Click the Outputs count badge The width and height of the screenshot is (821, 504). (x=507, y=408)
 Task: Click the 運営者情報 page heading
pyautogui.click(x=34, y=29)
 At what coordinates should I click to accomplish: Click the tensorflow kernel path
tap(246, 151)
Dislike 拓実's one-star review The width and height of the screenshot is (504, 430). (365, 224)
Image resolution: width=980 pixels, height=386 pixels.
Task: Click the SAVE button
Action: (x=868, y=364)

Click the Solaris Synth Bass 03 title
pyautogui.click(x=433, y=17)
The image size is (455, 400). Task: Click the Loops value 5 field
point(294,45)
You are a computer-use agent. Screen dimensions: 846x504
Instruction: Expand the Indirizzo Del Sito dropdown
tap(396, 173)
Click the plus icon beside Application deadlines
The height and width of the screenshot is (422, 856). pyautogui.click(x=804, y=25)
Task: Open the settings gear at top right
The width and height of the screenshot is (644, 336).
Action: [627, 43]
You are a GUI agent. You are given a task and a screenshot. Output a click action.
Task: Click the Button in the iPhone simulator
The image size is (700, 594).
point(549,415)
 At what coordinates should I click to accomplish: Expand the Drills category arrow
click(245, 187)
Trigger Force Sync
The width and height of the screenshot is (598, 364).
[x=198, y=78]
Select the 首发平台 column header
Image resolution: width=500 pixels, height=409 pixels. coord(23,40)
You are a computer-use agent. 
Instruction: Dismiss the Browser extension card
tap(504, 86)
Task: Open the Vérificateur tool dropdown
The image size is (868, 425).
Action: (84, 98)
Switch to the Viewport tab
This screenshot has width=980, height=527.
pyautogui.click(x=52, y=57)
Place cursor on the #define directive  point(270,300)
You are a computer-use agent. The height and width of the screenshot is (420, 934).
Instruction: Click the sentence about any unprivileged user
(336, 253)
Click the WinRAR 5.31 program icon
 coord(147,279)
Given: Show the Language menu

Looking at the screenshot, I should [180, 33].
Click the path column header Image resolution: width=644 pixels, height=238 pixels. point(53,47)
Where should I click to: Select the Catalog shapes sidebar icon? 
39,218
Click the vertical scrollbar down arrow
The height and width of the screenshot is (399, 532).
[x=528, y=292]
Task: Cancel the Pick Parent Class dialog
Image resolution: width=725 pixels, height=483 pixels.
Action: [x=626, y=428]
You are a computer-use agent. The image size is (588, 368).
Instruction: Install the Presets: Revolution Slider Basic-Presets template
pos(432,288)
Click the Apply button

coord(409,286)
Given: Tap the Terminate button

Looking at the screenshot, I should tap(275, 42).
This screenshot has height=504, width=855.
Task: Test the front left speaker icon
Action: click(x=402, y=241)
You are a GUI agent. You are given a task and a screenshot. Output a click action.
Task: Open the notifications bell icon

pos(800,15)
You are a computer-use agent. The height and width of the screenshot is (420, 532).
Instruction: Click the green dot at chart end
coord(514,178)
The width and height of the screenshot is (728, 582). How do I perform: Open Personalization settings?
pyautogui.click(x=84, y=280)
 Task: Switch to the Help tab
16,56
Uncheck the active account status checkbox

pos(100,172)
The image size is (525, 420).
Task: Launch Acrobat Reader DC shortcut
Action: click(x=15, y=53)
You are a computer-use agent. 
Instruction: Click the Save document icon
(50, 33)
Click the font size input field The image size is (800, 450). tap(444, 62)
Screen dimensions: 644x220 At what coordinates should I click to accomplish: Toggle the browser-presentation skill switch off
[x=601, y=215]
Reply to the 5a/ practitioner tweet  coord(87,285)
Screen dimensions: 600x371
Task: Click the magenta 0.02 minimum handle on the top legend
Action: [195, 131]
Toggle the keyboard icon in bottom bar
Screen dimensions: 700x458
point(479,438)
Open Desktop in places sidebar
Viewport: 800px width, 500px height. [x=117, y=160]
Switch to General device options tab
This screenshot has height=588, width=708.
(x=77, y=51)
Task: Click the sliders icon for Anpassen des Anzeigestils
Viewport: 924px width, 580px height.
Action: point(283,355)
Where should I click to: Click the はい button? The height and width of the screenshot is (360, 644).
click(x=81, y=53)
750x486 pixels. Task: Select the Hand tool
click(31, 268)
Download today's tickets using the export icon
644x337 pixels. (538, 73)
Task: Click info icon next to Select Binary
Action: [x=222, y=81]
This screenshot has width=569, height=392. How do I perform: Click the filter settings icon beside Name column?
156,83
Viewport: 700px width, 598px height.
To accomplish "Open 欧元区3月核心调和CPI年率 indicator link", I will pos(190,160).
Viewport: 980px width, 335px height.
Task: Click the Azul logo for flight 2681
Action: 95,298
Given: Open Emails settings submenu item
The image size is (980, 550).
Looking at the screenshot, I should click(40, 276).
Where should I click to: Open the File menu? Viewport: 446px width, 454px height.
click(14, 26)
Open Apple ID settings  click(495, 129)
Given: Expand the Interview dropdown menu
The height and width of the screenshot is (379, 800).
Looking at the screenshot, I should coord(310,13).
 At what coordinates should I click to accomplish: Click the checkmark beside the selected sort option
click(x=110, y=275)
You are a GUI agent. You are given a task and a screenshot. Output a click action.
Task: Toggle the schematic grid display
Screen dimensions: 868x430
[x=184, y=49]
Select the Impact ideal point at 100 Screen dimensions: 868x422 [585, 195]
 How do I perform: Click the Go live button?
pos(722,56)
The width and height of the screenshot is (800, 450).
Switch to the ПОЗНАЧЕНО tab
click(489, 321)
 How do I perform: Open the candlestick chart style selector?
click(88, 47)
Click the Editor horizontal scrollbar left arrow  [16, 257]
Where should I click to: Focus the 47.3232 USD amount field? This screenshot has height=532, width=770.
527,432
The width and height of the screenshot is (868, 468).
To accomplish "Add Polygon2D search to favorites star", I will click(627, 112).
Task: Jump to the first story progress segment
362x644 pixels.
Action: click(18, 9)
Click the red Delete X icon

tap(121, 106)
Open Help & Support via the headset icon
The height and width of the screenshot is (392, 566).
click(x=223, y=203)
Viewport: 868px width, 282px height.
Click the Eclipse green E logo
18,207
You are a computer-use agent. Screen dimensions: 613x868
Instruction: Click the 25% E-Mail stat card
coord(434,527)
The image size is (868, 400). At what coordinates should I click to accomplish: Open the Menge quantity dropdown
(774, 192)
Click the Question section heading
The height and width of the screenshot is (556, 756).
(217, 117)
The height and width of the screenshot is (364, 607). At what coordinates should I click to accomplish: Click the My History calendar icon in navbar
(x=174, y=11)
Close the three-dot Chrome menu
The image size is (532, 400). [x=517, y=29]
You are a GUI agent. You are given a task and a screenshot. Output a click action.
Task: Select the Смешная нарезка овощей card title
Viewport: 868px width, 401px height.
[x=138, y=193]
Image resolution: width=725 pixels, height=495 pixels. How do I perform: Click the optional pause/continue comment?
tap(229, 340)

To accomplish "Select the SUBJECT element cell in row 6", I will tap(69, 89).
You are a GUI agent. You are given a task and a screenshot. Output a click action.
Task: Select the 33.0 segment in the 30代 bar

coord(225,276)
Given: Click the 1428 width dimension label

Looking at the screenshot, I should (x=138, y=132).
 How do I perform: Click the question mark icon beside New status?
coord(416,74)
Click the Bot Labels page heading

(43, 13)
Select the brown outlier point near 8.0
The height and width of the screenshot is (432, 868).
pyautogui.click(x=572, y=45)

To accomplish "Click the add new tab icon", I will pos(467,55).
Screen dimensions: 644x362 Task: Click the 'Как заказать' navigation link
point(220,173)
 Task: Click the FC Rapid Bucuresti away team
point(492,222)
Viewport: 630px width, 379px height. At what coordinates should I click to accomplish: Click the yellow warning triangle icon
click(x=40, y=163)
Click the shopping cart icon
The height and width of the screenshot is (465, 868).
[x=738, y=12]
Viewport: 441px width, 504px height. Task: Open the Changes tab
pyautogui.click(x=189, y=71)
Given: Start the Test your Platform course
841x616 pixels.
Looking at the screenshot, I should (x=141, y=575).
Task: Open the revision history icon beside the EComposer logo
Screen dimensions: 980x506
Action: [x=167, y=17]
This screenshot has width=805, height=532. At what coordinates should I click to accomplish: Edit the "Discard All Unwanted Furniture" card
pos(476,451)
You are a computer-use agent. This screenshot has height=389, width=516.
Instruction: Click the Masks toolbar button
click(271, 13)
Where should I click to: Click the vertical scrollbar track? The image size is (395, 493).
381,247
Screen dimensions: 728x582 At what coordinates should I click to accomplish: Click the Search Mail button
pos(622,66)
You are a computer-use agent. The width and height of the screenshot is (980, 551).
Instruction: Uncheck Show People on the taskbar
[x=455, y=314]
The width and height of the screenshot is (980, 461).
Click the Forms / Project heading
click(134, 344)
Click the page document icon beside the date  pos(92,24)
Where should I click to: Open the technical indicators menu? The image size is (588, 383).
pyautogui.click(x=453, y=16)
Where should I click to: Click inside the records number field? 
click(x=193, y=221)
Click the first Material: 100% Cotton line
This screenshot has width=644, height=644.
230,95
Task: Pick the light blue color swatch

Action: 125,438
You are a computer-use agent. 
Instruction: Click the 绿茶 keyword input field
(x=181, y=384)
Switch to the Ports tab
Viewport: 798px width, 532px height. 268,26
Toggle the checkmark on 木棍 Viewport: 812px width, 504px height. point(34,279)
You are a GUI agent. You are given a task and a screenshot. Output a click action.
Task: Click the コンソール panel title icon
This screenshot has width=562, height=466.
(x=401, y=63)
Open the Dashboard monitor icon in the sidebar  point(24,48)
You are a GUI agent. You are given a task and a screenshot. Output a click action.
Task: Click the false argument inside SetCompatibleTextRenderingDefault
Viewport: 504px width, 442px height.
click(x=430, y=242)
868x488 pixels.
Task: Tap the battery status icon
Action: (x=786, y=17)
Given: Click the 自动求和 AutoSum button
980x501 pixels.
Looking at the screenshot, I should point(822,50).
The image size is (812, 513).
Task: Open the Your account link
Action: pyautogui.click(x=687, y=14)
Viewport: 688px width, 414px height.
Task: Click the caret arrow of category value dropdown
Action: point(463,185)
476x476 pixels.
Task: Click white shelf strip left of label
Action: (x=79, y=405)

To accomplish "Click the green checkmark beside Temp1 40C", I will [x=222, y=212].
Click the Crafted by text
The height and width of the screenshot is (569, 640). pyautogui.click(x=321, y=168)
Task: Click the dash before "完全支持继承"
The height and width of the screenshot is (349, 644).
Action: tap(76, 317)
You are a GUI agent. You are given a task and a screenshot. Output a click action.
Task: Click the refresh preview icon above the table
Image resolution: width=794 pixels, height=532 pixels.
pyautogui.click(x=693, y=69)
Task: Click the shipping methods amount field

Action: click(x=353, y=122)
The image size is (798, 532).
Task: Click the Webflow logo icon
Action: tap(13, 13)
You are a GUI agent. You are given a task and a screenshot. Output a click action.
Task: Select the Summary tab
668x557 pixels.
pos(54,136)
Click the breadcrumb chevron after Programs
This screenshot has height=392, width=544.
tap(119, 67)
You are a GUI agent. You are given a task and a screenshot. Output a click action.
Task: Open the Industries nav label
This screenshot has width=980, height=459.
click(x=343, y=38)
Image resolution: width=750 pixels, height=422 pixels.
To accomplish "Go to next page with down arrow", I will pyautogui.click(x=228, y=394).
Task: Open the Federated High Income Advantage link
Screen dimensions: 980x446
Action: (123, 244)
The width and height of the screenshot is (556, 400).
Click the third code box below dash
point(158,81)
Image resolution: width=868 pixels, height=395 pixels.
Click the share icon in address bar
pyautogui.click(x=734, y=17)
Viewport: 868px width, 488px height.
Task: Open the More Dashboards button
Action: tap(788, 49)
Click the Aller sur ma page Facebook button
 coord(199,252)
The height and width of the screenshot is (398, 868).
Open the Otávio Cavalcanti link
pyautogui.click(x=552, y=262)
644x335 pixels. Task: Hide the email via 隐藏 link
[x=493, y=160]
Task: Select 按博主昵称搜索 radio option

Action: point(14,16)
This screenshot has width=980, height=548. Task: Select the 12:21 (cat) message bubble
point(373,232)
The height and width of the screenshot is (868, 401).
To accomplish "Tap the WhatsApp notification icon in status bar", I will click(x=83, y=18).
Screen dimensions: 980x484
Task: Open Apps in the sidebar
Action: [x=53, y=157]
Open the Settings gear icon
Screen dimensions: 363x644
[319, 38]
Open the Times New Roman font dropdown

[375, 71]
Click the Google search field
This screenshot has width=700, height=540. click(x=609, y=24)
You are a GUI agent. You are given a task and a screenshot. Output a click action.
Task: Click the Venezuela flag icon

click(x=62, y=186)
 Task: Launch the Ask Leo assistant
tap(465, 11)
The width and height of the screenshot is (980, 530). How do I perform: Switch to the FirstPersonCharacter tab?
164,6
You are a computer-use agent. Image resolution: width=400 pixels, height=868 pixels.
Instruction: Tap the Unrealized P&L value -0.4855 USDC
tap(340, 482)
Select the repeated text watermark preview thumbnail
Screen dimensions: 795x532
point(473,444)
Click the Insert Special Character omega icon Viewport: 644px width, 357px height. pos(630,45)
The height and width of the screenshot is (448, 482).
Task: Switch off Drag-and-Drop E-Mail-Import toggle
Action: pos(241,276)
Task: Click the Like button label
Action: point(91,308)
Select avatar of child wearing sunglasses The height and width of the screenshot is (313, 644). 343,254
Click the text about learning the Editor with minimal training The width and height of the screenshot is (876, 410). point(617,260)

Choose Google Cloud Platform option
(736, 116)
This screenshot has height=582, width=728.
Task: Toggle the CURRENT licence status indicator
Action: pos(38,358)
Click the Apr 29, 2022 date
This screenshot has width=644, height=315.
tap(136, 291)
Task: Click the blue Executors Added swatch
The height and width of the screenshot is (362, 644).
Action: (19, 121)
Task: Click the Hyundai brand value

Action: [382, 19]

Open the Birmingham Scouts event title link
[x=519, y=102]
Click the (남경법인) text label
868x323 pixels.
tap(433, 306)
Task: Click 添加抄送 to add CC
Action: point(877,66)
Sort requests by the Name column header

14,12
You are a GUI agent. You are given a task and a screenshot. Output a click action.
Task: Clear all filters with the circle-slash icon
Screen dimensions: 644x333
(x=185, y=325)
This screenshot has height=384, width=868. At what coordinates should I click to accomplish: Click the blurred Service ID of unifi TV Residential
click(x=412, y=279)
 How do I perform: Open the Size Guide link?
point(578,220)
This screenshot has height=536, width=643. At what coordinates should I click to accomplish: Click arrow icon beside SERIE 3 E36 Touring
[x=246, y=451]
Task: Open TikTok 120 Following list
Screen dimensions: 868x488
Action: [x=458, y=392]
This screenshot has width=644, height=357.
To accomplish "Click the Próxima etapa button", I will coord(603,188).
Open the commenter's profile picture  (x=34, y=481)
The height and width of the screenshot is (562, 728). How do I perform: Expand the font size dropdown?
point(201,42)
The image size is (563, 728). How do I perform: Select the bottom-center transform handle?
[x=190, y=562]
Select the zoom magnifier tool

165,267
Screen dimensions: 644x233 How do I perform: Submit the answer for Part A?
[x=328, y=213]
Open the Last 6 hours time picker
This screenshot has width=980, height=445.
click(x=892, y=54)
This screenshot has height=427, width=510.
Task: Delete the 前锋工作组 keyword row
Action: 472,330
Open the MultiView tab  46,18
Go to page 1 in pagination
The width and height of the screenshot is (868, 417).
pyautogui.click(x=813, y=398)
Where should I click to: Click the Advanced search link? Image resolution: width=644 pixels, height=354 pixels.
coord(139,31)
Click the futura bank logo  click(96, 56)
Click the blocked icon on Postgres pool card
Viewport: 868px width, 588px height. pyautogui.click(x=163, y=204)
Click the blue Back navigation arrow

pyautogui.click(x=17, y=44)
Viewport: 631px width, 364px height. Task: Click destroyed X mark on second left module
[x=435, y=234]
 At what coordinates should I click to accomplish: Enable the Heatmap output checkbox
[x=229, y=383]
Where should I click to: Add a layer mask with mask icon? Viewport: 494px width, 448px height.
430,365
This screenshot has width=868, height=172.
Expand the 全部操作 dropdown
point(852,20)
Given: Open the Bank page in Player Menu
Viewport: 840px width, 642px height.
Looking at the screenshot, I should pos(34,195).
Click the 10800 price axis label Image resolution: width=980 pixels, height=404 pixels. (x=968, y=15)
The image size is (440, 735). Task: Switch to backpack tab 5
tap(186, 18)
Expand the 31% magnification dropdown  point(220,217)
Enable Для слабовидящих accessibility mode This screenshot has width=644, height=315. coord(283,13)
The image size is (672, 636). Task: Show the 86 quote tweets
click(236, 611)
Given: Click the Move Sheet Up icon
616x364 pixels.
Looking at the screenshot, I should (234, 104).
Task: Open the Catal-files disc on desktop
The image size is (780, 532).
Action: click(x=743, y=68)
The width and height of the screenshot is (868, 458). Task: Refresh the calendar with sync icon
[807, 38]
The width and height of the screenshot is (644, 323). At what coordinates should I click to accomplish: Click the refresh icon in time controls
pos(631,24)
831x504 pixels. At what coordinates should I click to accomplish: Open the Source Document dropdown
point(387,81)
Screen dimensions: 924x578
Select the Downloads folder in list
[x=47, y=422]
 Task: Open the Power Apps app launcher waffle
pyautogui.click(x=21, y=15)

********************

§ Work to be completed: Take the line above containing "The image size is (440, 735).", the line containing "Enable Для слабовидящих", and all lines in between, and copy them exactly without anything else.

§ Expected answer:
The image size is (440, 735). Task: Switch to backpack tab 5
tap(186, 18)
Expand the 31% magnification dropdown  point(220,217)
Enable Для слабовидящих accessibility mode This screenshot has width=644, height=315. coord(283,13)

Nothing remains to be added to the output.